In the morning we headed east on the 40. We stopped at a tourist store that was long closed, the glass from its double doors lying like unclaimed diamonds on the cement walk. The giant cement tipis were fading and the huge dreamcatcher had holes. Could that be why our society lost our dreams to materialism? Here at this empty store I saw what the world will look like when we are gone. Petrified wood in front of our cars sparkled with crystal veins lasting beauty of enduring nature in contrast to the random debris and graffitied detritus of unwanted bottles and plastic goods.
A little unsettled in thought we went on, stopping at Homolovoi. Hopi settlements from the past. The wind blew as we looked at the rooms that have stood since the twelfth century. Danny called my attention to beautiful pot shards and artifacts. We took only memories and photographs. We were saddened by the sight of pits dug by people who had looted and vandalized, there were rows of them. We appreciated the serenity, the peace of the place. The stones were green, red, and beige with glints of sparkle. Perhaps the settlements were built there because of the beauty, the feeling of contentment, and the water of the Little Colorado River.
We made our way past the Painted Desert, enjoying a look at beautifully crafted Native Artisans pieces at the Painted Desert Trading Post. We were downcast at having missed the frybread at Chee's but Danny mugged in their storefront for a photo before we settled for the night at the state line.
Watching the last rays of sunlight on the vast mountains around us we were humbled. No photograph or description would really do justice to the vast, profound natural beauty around us. The wind and water sculptured the rocks, the minerals accent as natural as paint could be.

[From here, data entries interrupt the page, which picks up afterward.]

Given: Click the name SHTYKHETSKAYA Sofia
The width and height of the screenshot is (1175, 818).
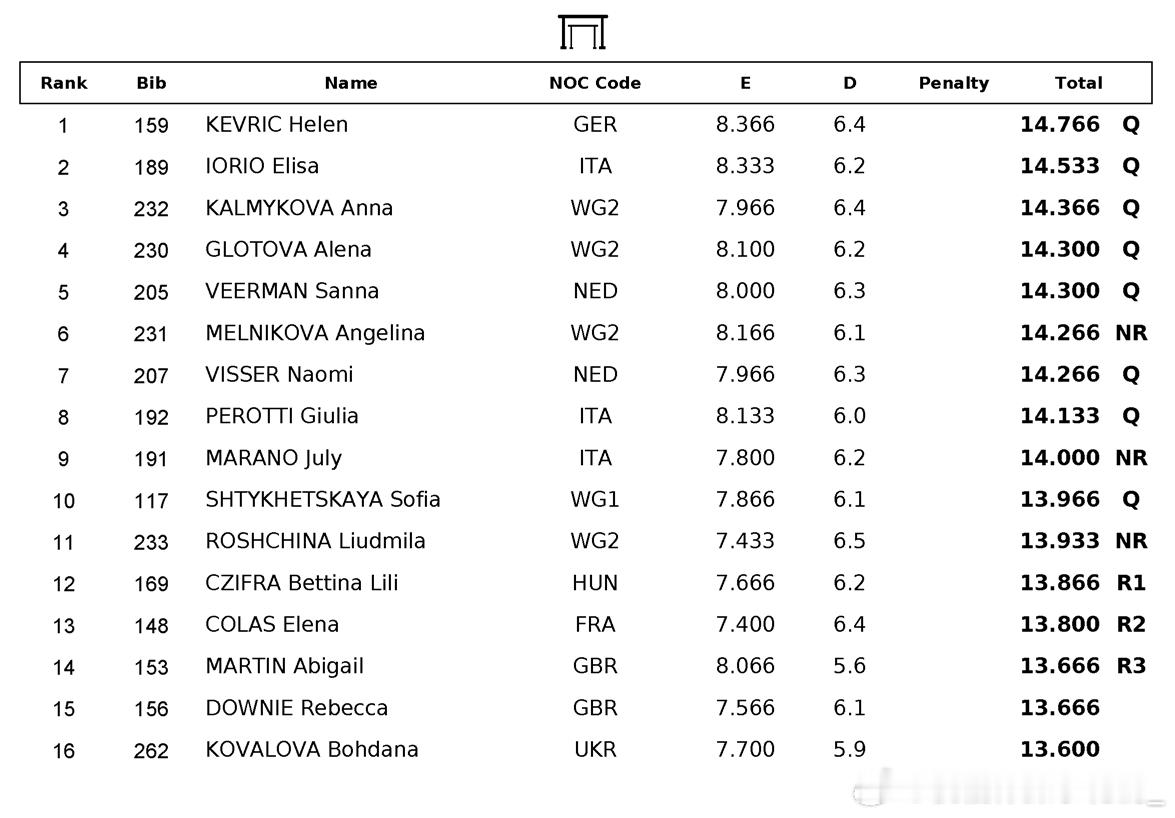Looking at the screenshot, I should [323, 499].
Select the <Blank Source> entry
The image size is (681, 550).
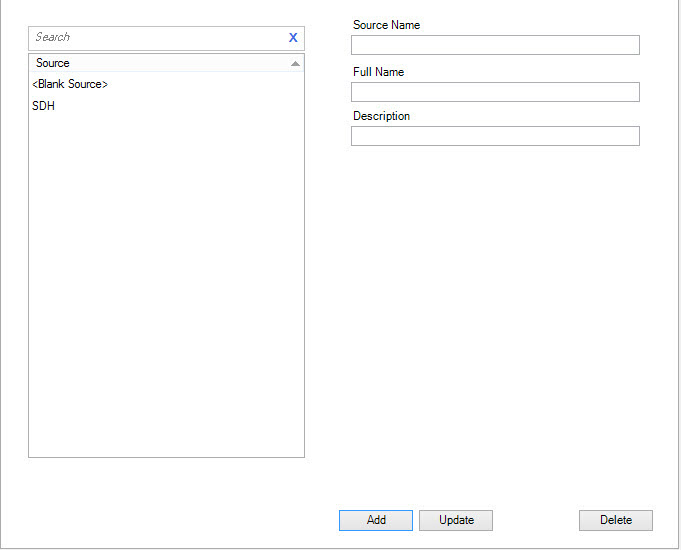pos(70,84)
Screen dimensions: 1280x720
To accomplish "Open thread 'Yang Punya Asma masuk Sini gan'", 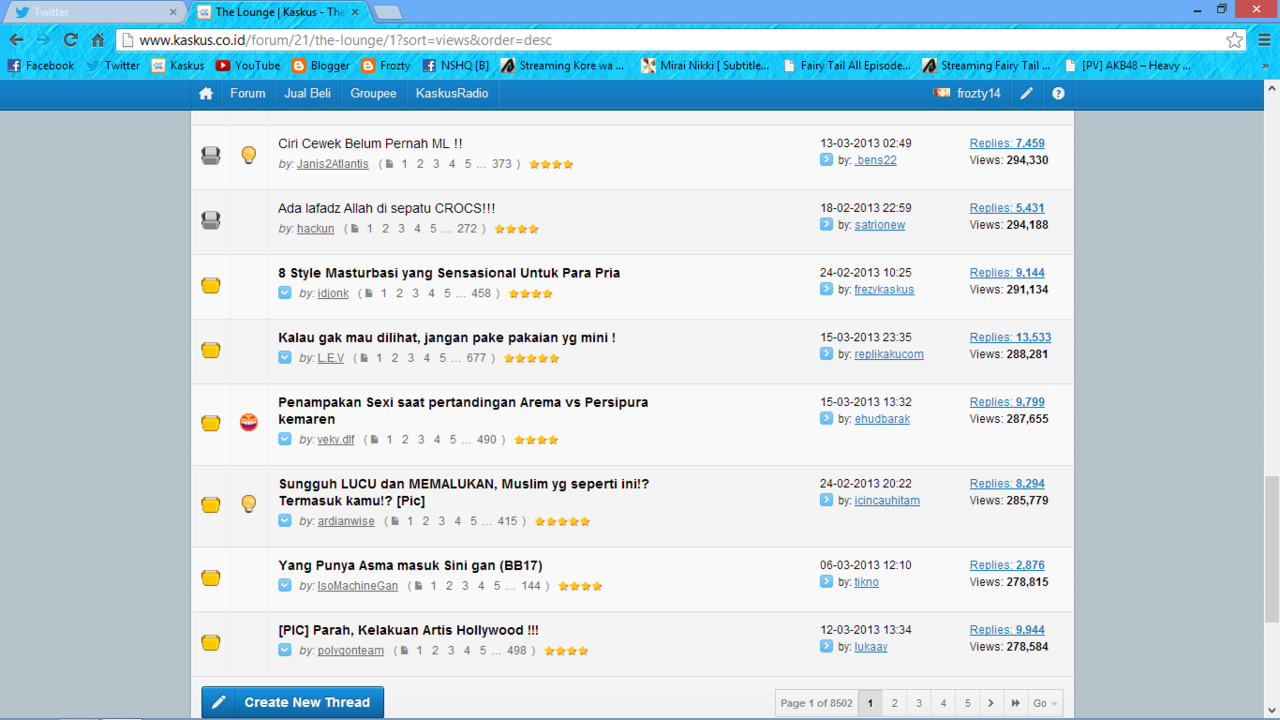I will (x=410, y=566).
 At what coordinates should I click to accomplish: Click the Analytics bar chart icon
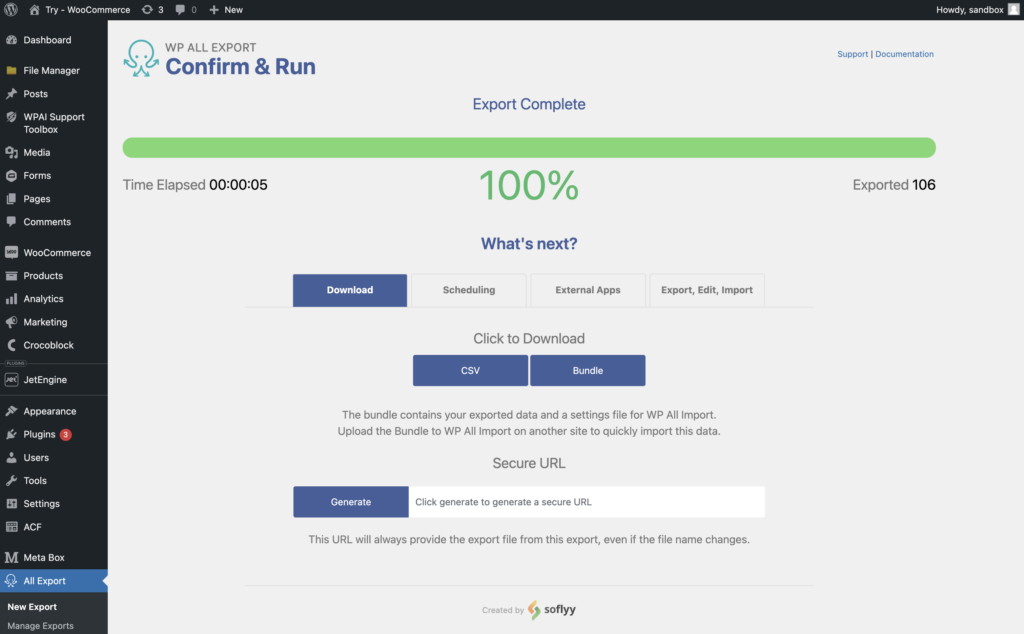[12, 299]
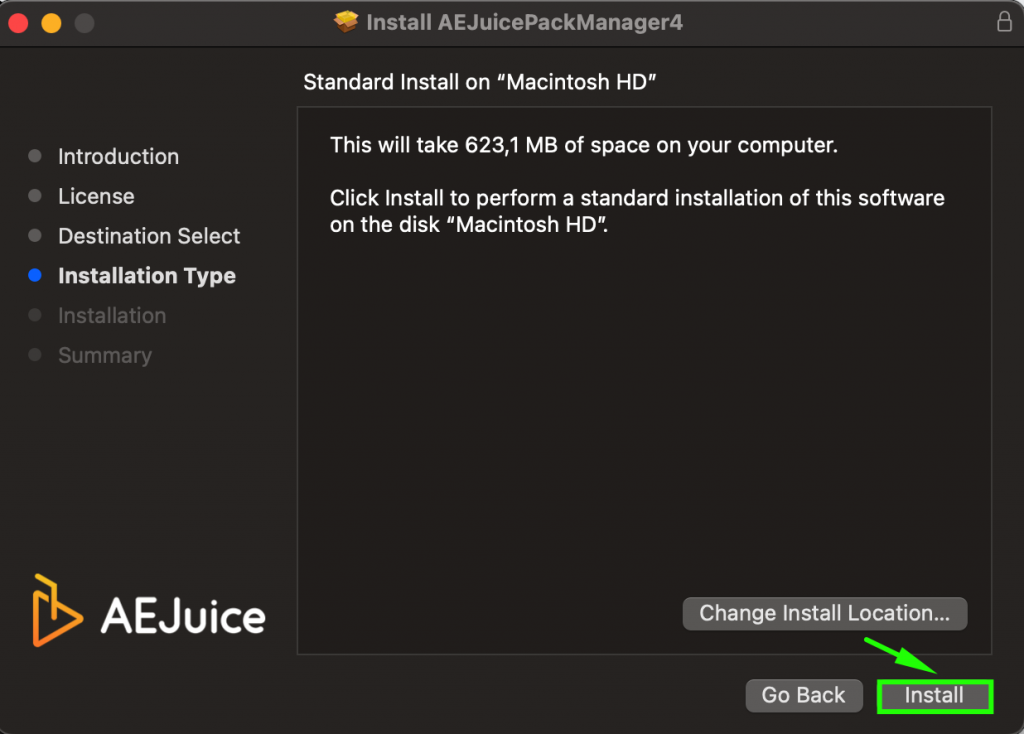Select the Destination Select step
The image size is (1024, 734).
click(x=149, y=236)
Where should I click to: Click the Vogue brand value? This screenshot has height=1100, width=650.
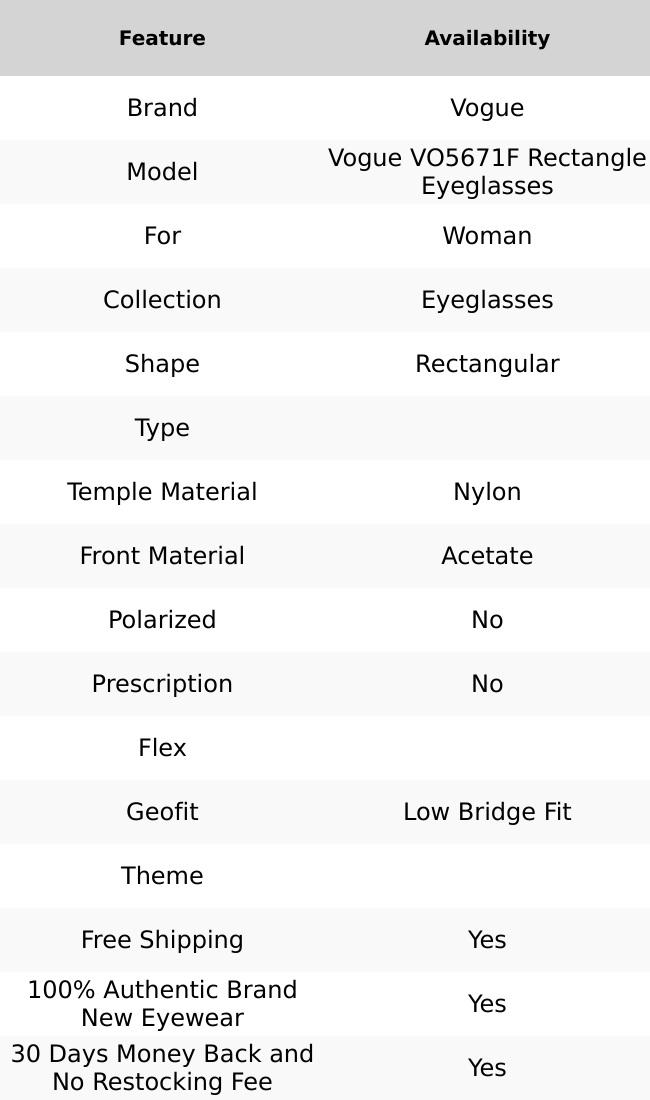tap(487, 108)
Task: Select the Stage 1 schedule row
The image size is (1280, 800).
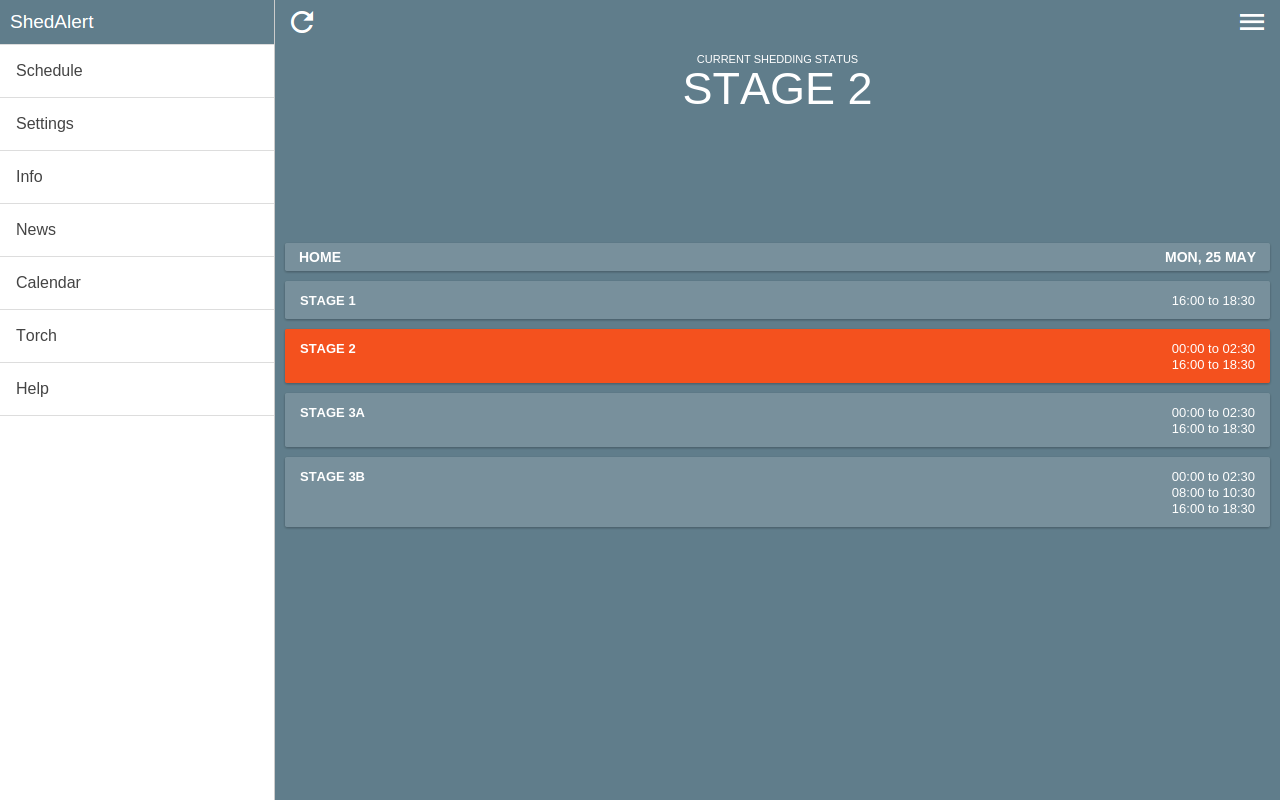Action: point(777,300)
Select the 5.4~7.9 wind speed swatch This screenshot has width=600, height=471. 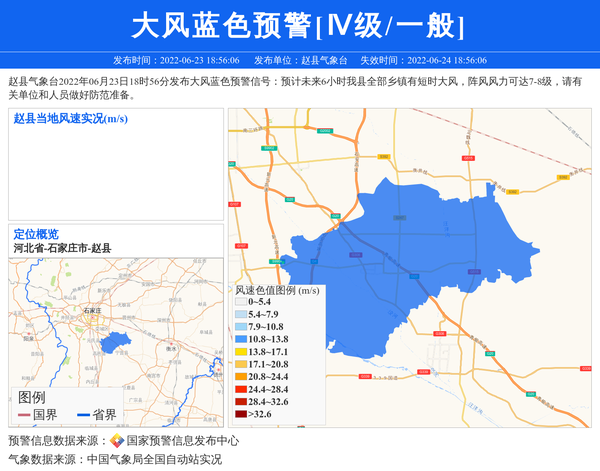point(241,315)
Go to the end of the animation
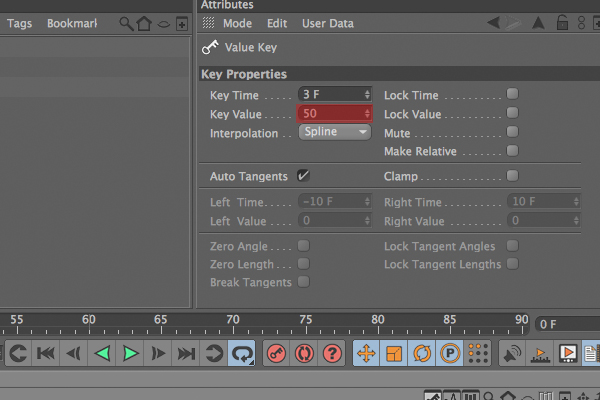The width and height of the screenshot is (600, 400). (x=186, y=353)
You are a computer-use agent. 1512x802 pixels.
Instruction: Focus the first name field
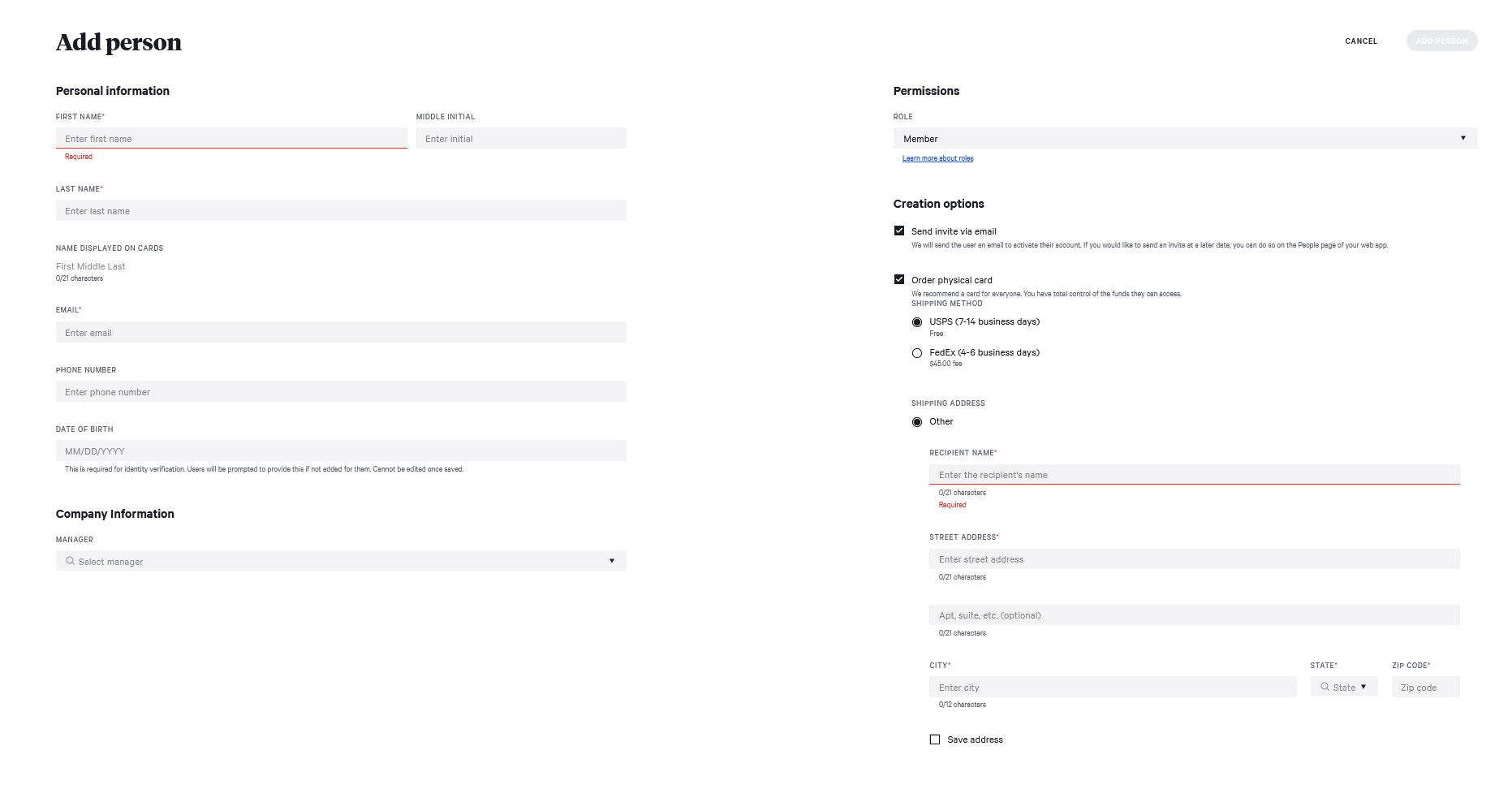coord(231,139)
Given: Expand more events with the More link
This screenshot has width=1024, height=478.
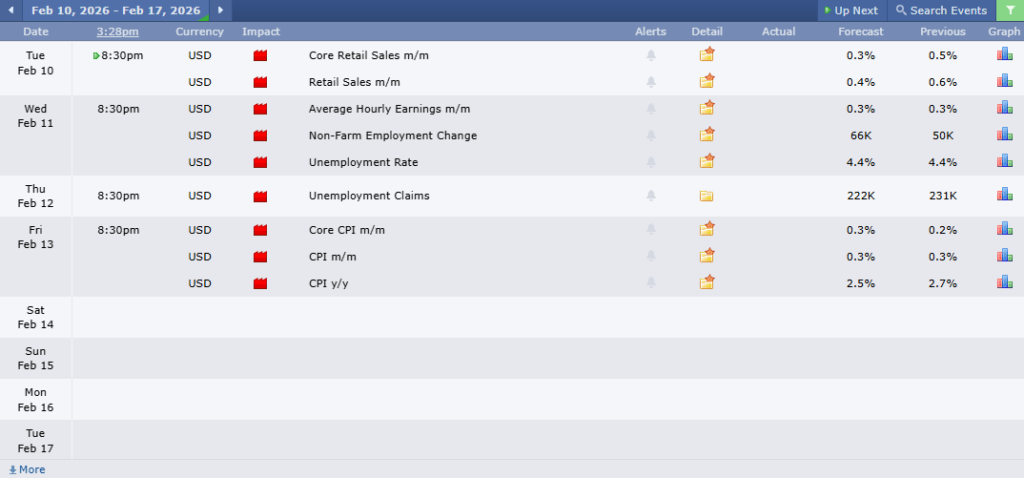Looking at the screenshot, I should coord(27,469).
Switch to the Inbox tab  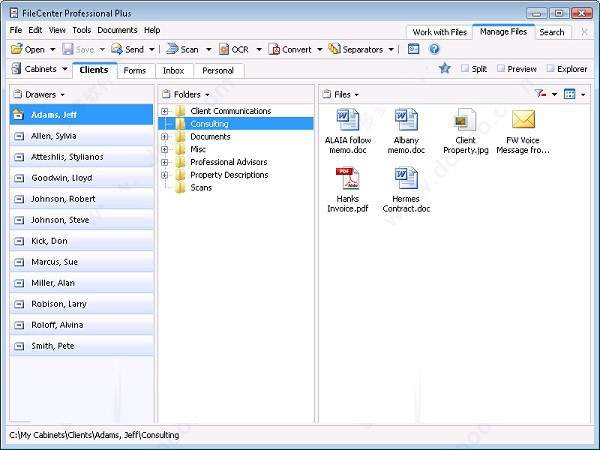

New Mexico. Every time I drive through the state there is interesting weather. A cold rain rose behind us and seemed to push us past points of interest. The drizzle and constant cutting wind raced us through Gallop, past the ice cave and volcano which tried to lure us, and further past Acoma and Sky City. We are just fickle enough to want our appreciation and memories to come on a warm, sunny day. The drive seemed surreal at the last rest area. A man called to me as I passed and told me this rest area is too loud to sleep at, that we should try the one in Santa Fe near the Camel Rock Casino. How did he know what we were trying to figure out, that we wanted a place to pause for potential adventure in Santa Fe? I thanked him feeling eerie and wondering if the advice was good or ill.
When I opened the door to the woman's restroom it was to a bloodcurdling scream. I always thought I knew what abject terror sounds like. I was wrong. At the receiving end, it is like a physical blow to the face and chest. I stopped stunned by the shrill tone. I looked at a short, stocky older woman perplexed. I asked her what that was for, softly, confused. She mumbled and I asked more firmly. She had been writhing to catch her glasses and recoil as if the door and I were the fangs of a rattlesnake. She apologized saying she thought I was someone else. She rushed past me and out into the gray. A mystery I will never solve.
We decided not to stay at that rest area, it was the least restful area I have been in despite the mountains and valleys it looked out on. We are on the road again. Slipped past Albuquerque with a thought in our hearts for local friends but an undefined urge to move further into the journey. We are on the road again, sometimes we travel as slowly as chilled molasses, other times we move like beads of water dancing in a hot skillet or mercury freely sliding across a linoleum floor. We appreciate the sights we find. We learn, we gain perspective, we laugh and we live. There is a world of potential, chances and moments are everywhere if you know how to appreciate them in the moment. It's all in the choice: fly or fall.